Rewrite everything from the line containing "This screenshot has width=563, height=322." down to the line containing "at (8, 148).", updating "a particular element" to "a specific element" and leaving everything else unchanged. Give only those lines.
***** Source data *****
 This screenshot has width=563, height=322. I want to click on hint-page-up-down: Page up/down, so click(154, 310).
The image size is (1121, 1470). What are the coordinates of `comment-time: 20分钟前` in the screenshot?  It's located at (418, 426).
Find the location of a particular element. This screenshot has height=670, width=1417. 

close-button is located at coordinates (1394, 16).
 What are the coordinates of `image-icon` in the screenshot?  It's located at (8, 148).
*****
***** Source data *****
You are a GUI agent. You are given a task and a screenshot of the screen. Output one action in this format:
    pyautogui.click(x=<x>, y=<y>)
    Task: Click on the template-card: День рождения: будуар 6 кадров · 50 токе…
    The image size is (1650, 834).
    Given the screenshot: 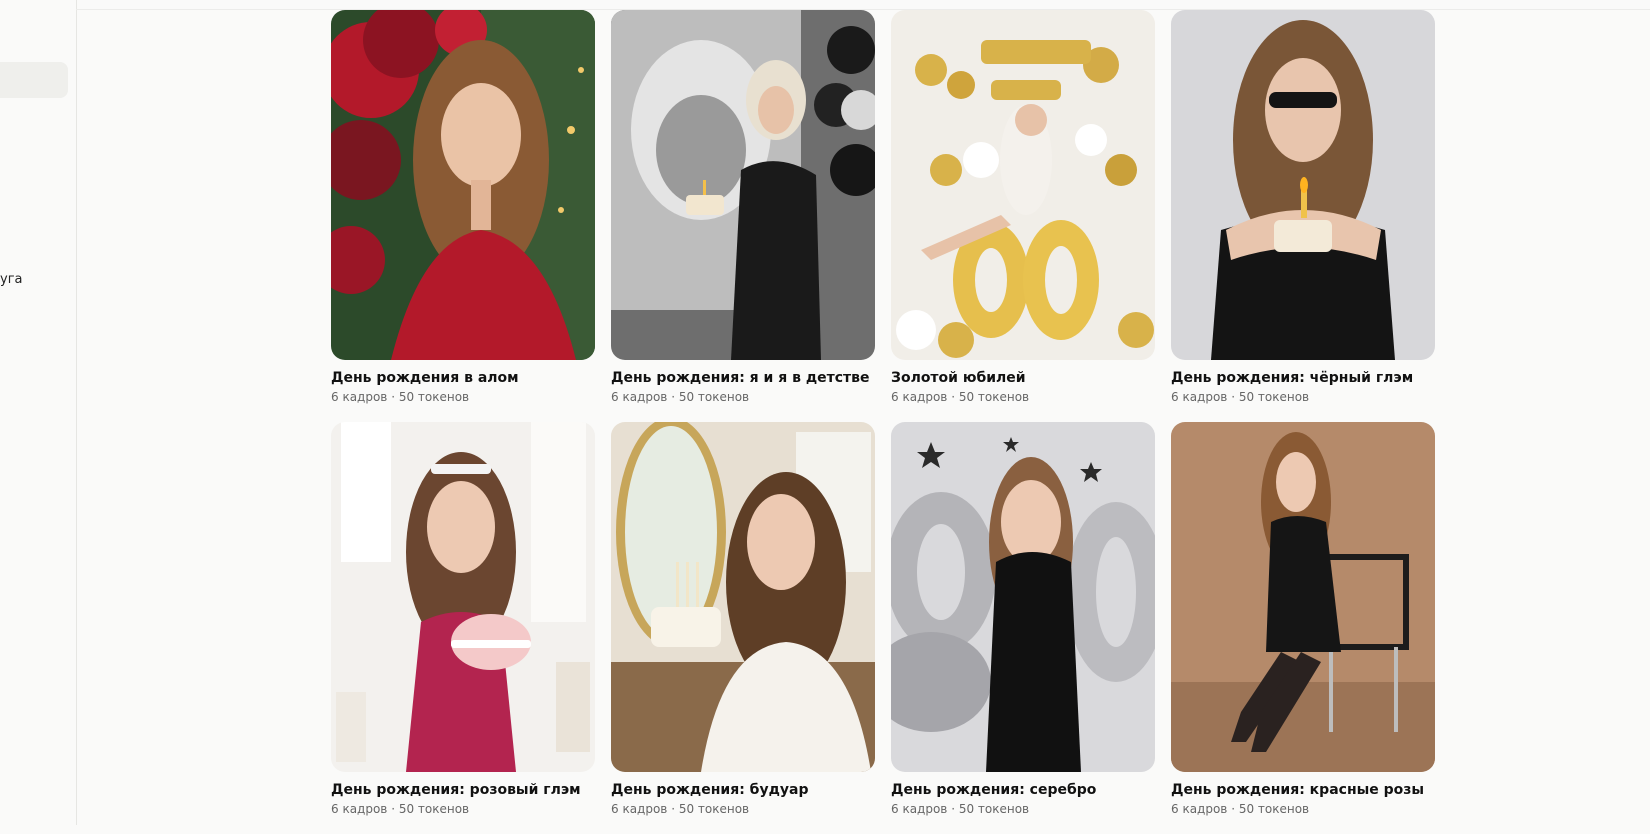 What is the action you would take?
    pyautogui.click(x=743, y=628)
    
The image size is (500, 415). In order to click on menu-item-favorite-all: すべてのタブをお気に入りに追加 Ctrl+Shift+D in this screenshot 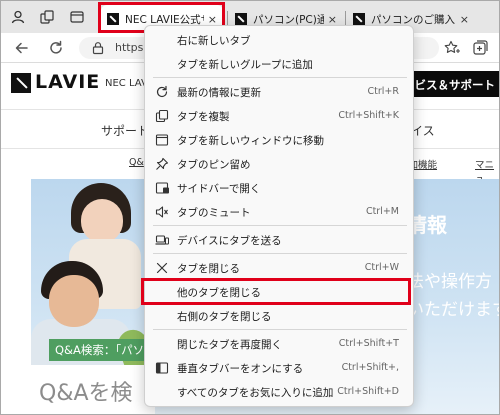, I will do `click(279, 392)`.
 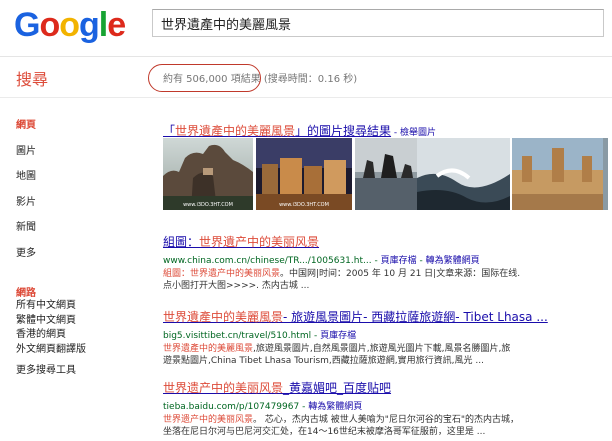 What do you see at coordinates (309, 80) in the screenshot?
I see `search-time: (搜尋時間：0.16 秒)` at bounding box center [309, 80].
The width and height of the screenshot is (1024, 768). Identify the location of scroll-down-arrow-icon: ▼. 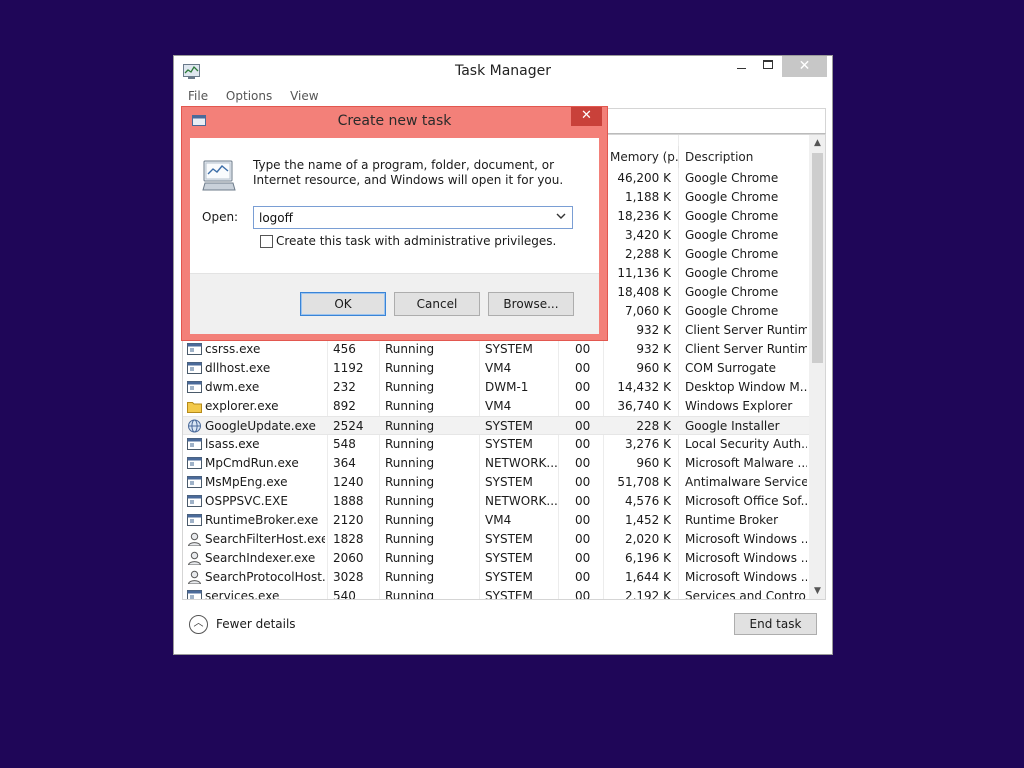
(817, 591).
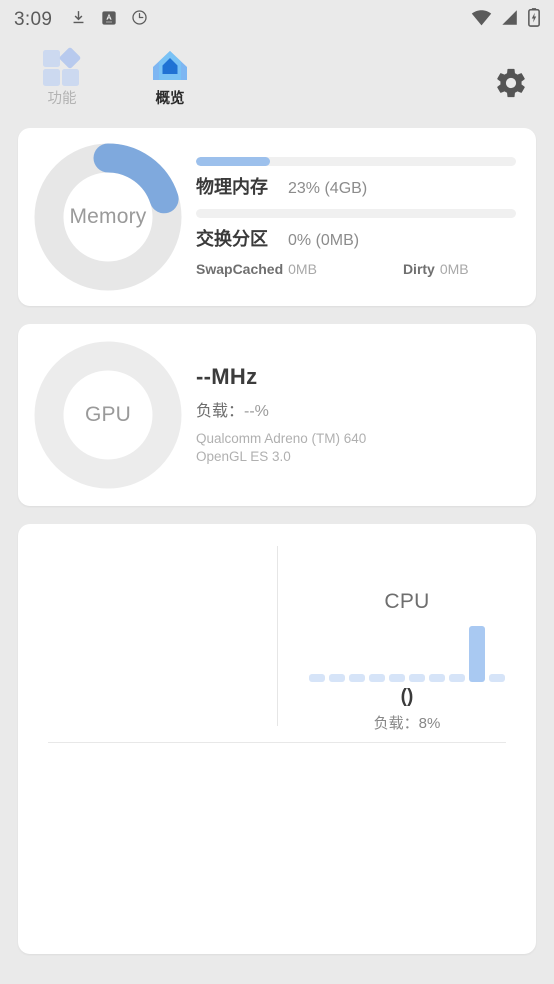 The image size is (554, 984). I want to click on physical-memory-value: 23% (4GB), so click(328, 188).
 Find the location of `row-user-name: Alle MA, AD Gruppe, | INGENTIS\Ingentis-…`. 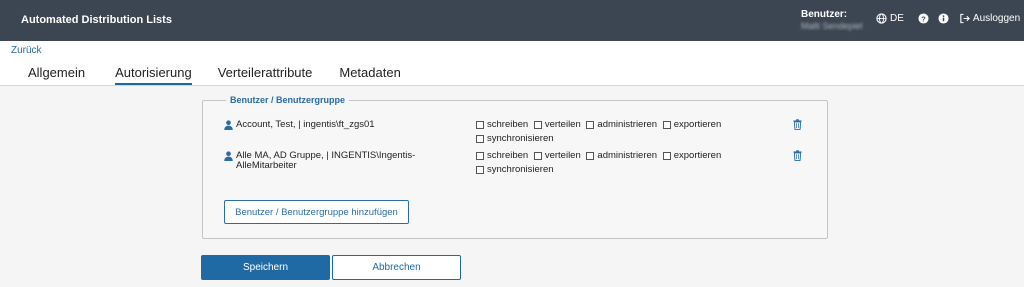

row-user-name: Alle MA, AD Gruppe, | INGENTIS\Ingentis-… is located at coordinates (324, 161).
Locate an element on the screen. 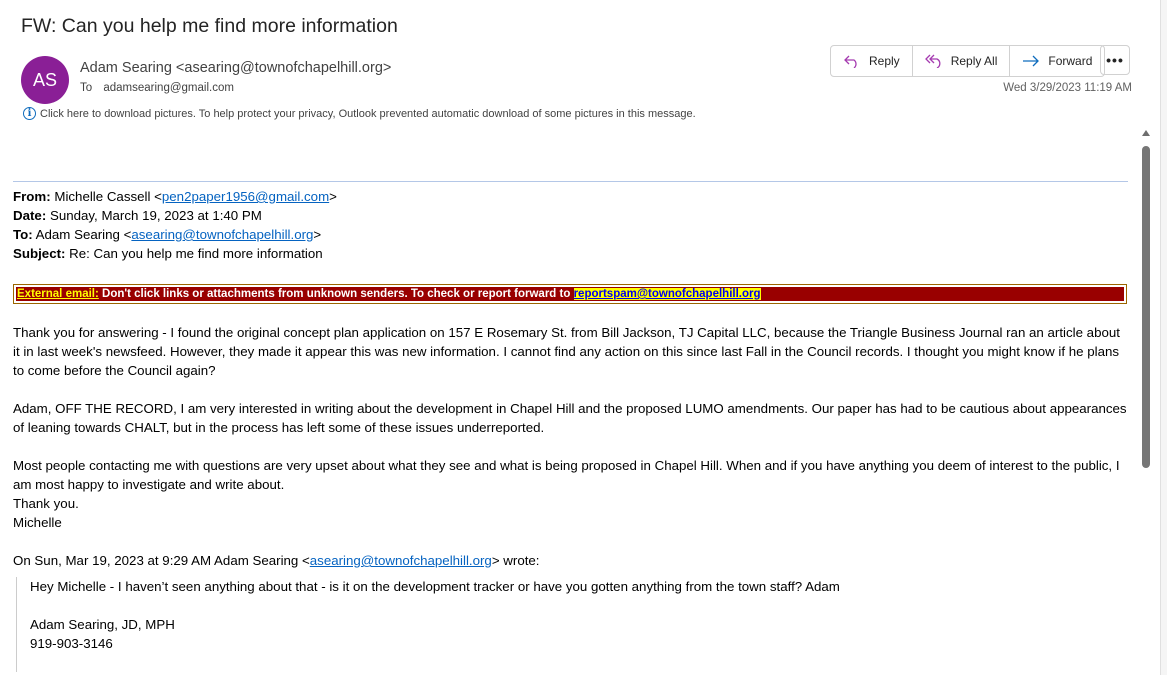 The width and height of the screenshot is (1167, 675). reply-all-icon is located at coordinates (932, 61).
*****
***** Source data *****
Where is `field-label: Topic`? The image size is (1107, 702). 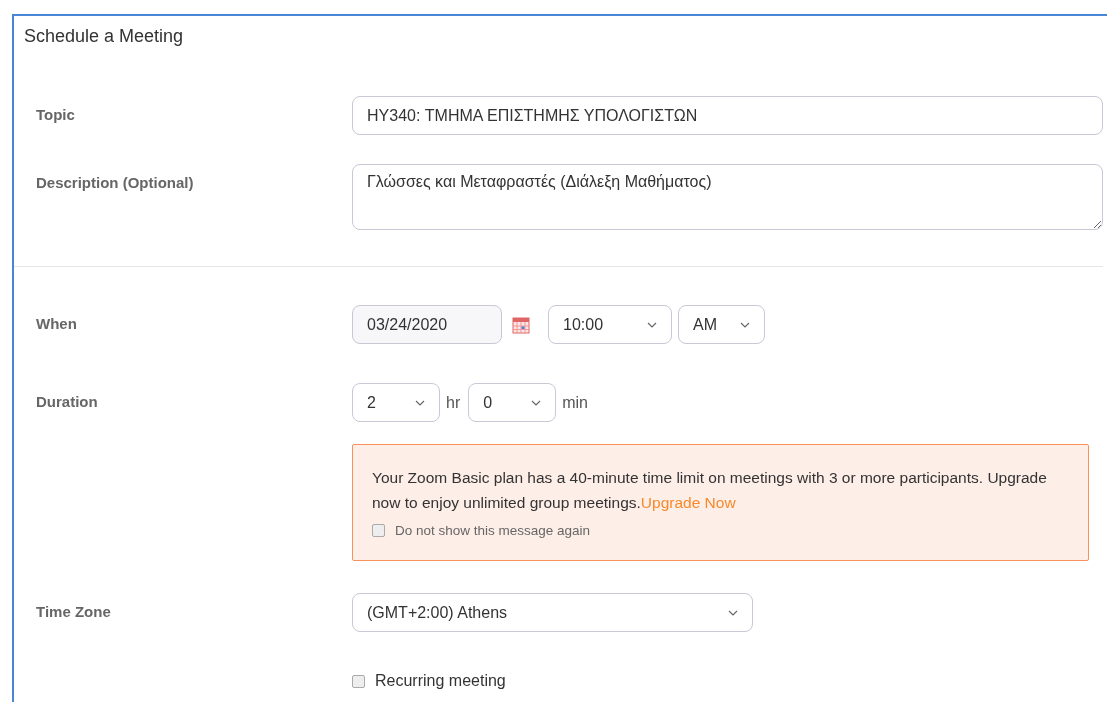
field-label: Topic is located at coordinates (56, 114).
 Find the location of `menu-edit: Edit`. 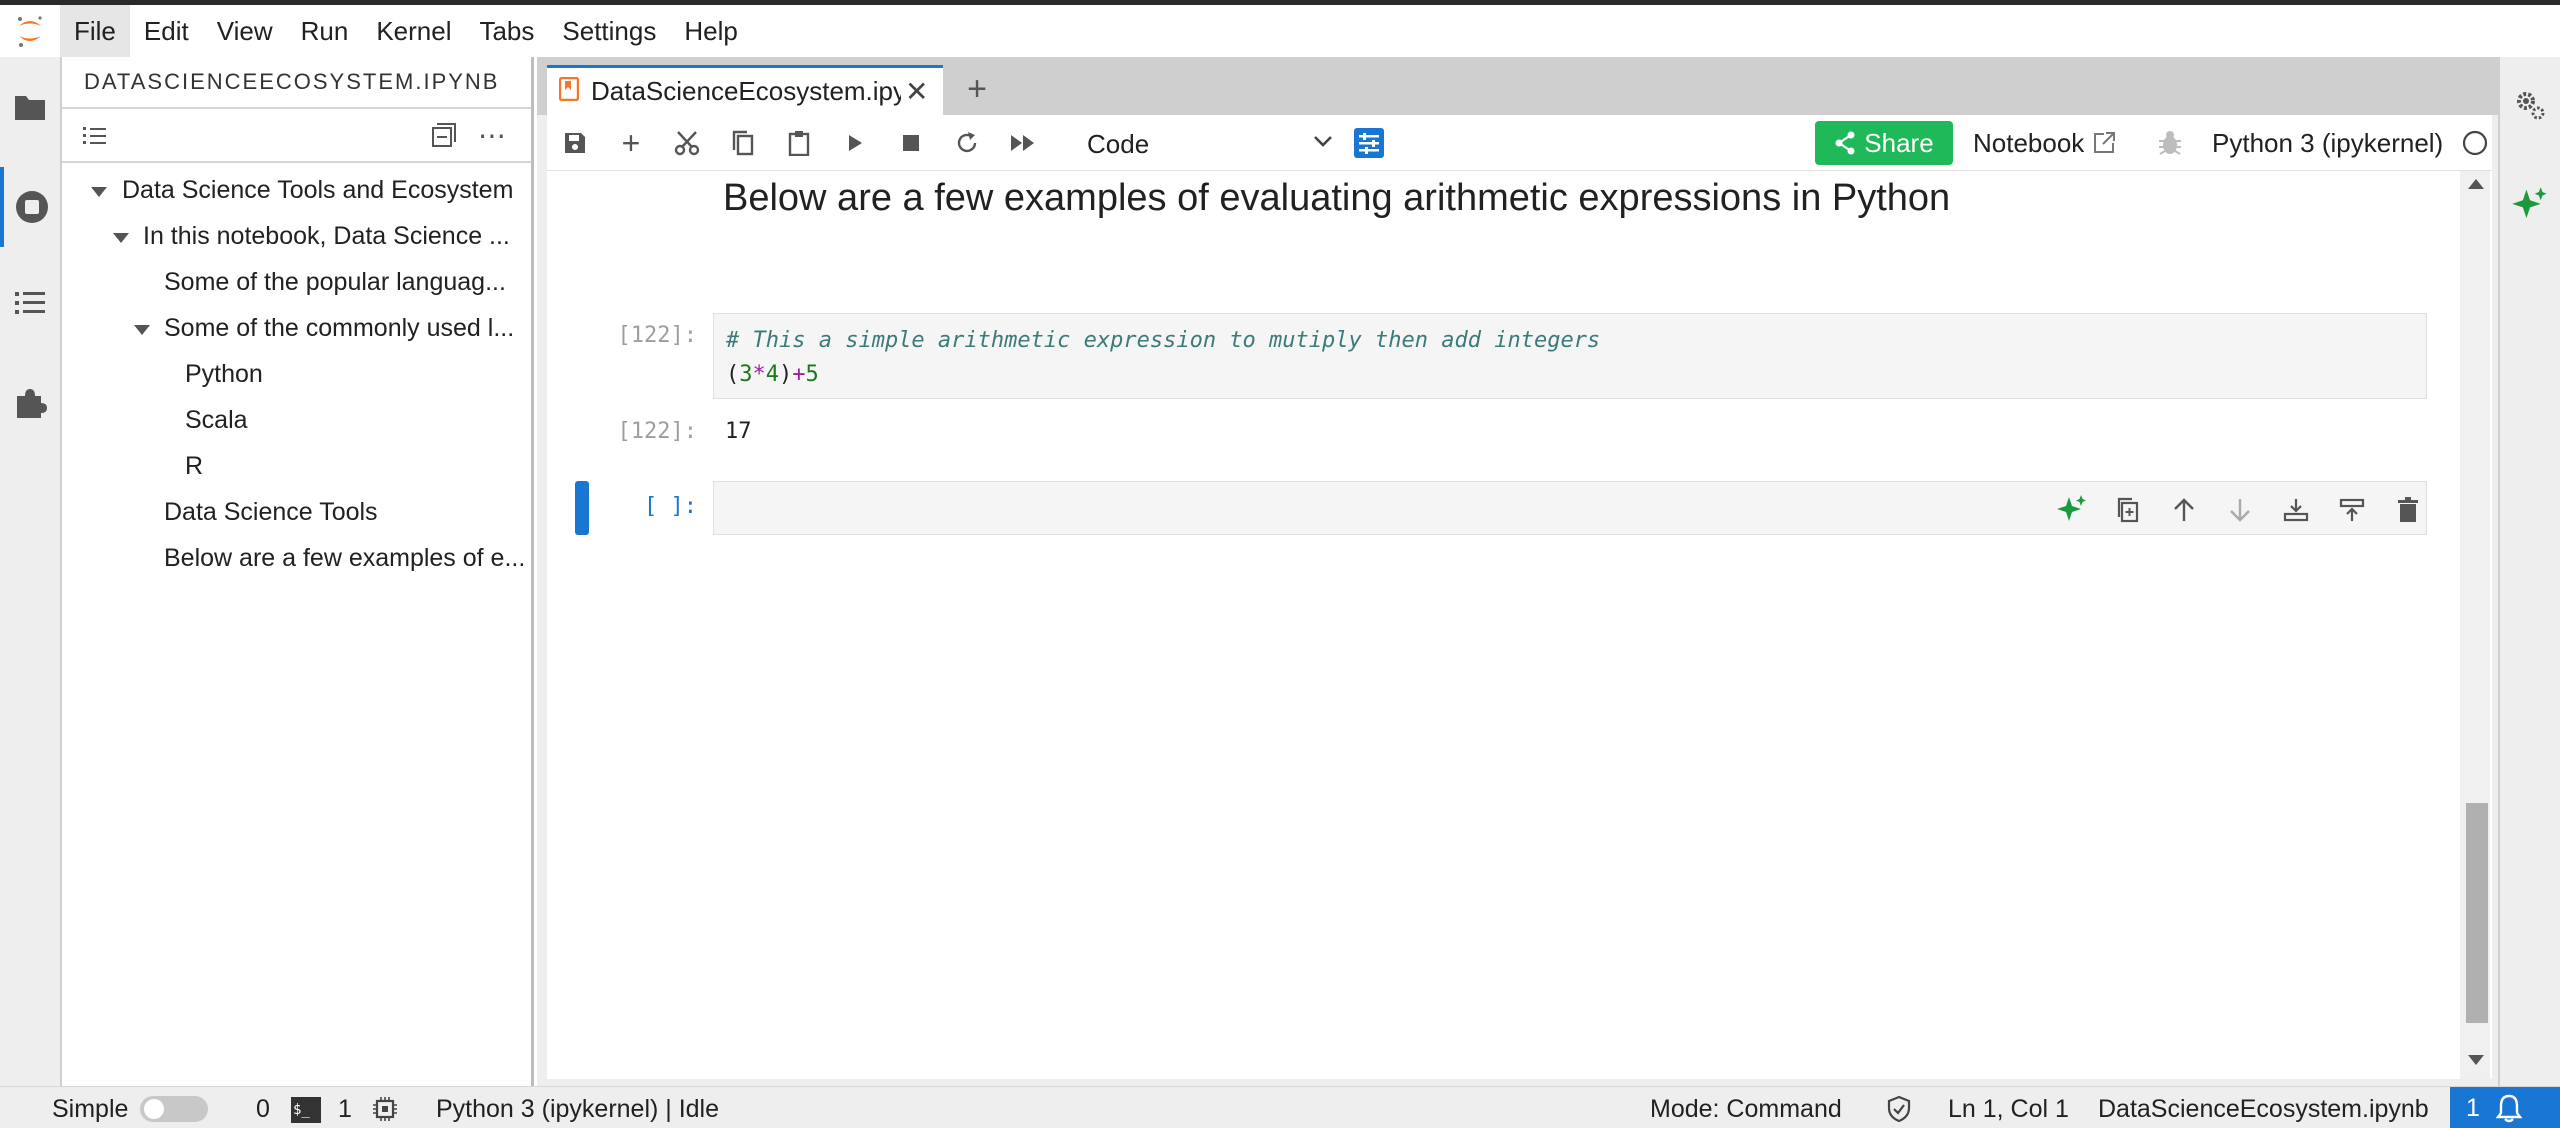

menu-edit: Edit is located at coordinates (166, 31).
*****
▶ [Written response]:
 This screenshot has width=563, height=322. I want to click on hint-page-up-down: Page up/down, so click(154, 310).
The image size is (1121, 1470). What are the coordinates of `comment-time: 20分钟前` in the screenshot?  It's located at (418, 426).
Find the location of a specific element. This screenshot has height=670, width=1417. 

close-button is located at coordinates (1394, 16).
 What are the coordinates of `image-icon` in the screenshot?  It's located at (8, 148).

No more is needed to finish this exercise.